As per PastelKos, the exceptions may be somewhat restrictive of new exceptions that may appear. It should be amended to be inclusive of all such languages. AnotherEditor144 t - c 16:20, 11 November 2021 (UTC)[reply]
What am I missing? Why have I been pinged? Leaderboard (talk) 18:12, 11 November 2021 (UTC)[reply]
Same. Why have I been pinged as well? SHB2000 (talk | contribs) 20:17, 11 November 2021 (UTC)[reply]
Also, why have I got an email about this, and the sender is just AnotherEditor? Liuxinyu970226 (talk) 01:06, 12 November 2021 (UTC)[reply]
Could you please stop pinging me on this? Thank you. I am watching this page and I will reply if and when I think a reply is necessary. Which I do not. --✍ Janwo Disk./de:wp 03:32, 12 November 2021 (UTC)[reply]
I get the same feeling as well. Please stop pinging me for a page that I'm watching, and isn't an urgent thing (I prefer pings in quick discussions, but not on a page like this) SHB2000 (talk | contribs) 06:20, 12 November 2021 (UTC)[reply]
warned Liuxinyu970226 (talk) 08:51, 12 November 2021 (UTC)[reply]
Thanks for doing that. SHB2000 (talk | contribs) 09:43, 12 November 2021 (UTC)[reply]
AnotherEditor144 also appears to be blocked on the English Wikipedia for "No chance you're not a sock wasting time, Undisclosed alternative accounts are not to be used in discussions internal to the project". Cross wiki case? SHB2000 (talk | contribs) 22:47, 12 November 2021 (UTC)[reply]
Indeed, this strongly supported my argue that some supporters of this RFC are problemic on behaviors, maybe their behavior patterns need to clarify if same or not. Liuxinyu970226 (talk) 03:50, 19 November 2021 (UTC)[reply]
A good chunk of those who voted "support" are either blocked on a project, or have an extremely low edit count (below 1000 global edits). Thanks for filing that CU report. SHB2000 (talk | contribs) 09:09, 19 November 2021 (UTC)[reply]
Note that on the same Meta RFCU page, the above one, my earlier submission, is confirmed two LTAs running on both Meta and Incubator (although for unknown reasons, some of the "Group 2" aren't globally locked), it looks like one account of them was having meatpuppet relation with one supporter of this RFC, though more evidences are pending. Liuxinyu970226 (talk) 10:20, 25 November 2021 (UTC)[reply]
And if Gifnk dlm 2020 and C64 is the best computer are both CU confirmed to each other with the latter being globally locked, why is Gifnk dlm 2020 still allowed to edit? --SHB2000 (talk | contribs) 09:41, 26 November 2021 (UTC)[reply]
Hmm, because not all of the sock masters are globally locked, they can be permanently blocked on one or more projects, but if they only run wrong behaviors on a small number of them, and still feels good on others (an example), then there's no enough reason to request such users also be globally locked, but I'm afraid that AE144 isn't a good example of this. Liuxinyu970226 (talk) 06:33, 29 November 2021 (UTC)[reply]
@AnotherEditor144:, any comments in your defense? -Gifnk dlm 2020 If only Middle English Wikipedia could be saved(talk) 21:43, 4 December 2021 (UTC)[reply]
If someone made harassment pings every day for you, then how do you think, by asking me this question, I will try to avoid directly answering, but reporting to SRG if globally effects happened, or ask a random sysop to block (or at least topic ban) them if only on one wiki. Try not to ask an LTA, please and thx. Liuxinyu970226 (talk) 13:39, 8 December 2021 (UTC)[reply]

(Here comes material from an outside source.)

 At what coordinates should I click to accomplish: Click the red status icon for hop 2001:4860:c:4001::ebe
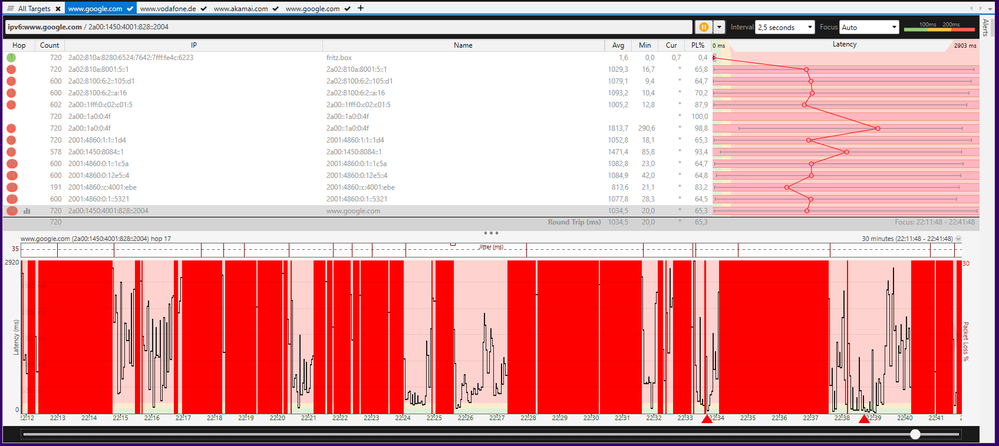coord(11,187)
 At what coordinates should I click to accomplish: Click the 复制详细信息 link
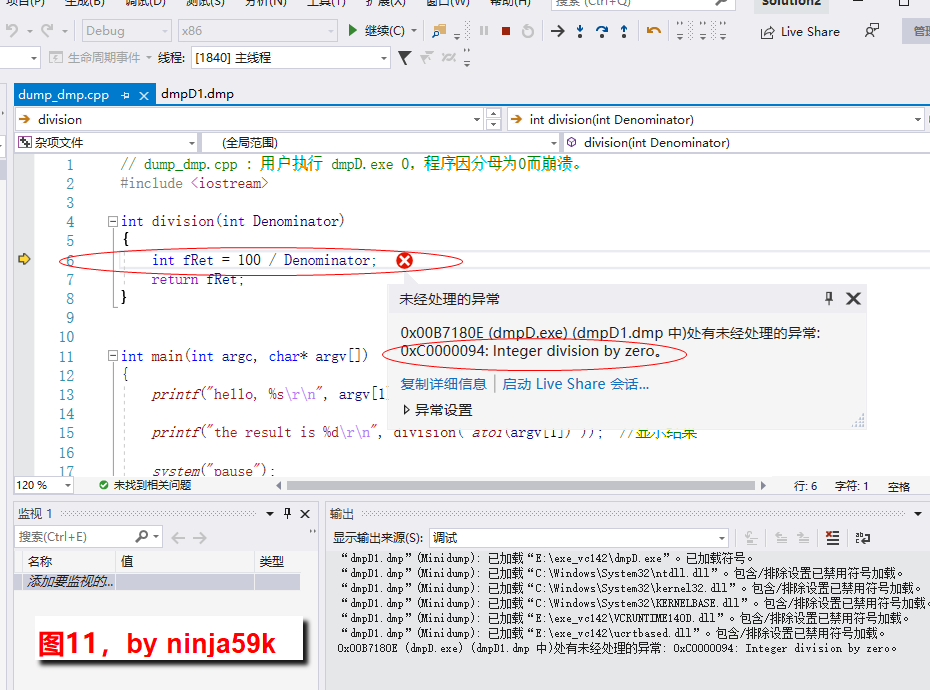[443, 383]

Reponse from LangCom requested

edit

Previous discussion focused on the previous proposal is at Requests for comment/Start allowing ancient languages/Archive#Reponse from LangCom requested

No one who nowadays "speaks" or mostly rather understands any of those ancient languages is monolingual in them, these languages are no one's first (i.e. native) or only language. Thus, having projects in these languages does not widen the availability of information. This is the huge difference to living "small" languages where there might be native monolingual speakers who would benefit from information available in their language. That is what Wikimedia should focus on, because it has actual benefits for marginalized groups. Providing a platform in an ancient language that a handful of people maintain as their second language for their intellectual pleasure is not and should not be the mission of Wikimedia. --✍ Janwo Disk./de:wp 02:14, 16 September 2021 (UTC)[reply]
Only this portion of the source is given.